In the future, the researchers plan to extend this framework to a more fully recursive approach, allowing the same model to be used as both leader and follower. Grand adds that DisCIPL could also be extended to mathematical reasoning tasks where the answers are difficult to verify. We also plan to test the system’s ability to satisfy vague user preferences rather than following strict constraints that cannot be explicitly accounted for in code. Thinking more broadly, the team wants to use the largest possible model available, but notes that such experiments are computationally expensive.

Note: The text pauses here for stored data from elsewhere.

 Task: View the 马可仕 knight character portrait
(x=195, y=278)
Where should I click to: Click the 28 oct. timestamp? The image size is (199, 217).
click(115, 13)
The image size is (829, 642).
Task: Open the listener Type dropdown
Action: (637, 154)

Grand and Andreas co-authored the paper with CSAIL principal investigator and MIT professor Joshua Tenenbaum, principal investigator Vikash Mansingka of MIT’s Department of Brain and Cognitive Sciences, and Yale University assistant professor Alex Lu SM’20, PhD’25. CSAIL researchers presented this work at the Language Modeling Conference in October and at IVADO’s “Deploying Autonomous Agents: Lessons, Risks, and Real-World Implications” workshop in November.
Their research was supported in part by MIT Quest for Intelligence, Siegel Family Foundation, MIT-IBM Watson AI Lab, Sloan Research Fellowship, Intel, Air Force Office of Scientific Research, Defense Advanced Research Projects Agency, Office of Naval Research, and National Science Foundation.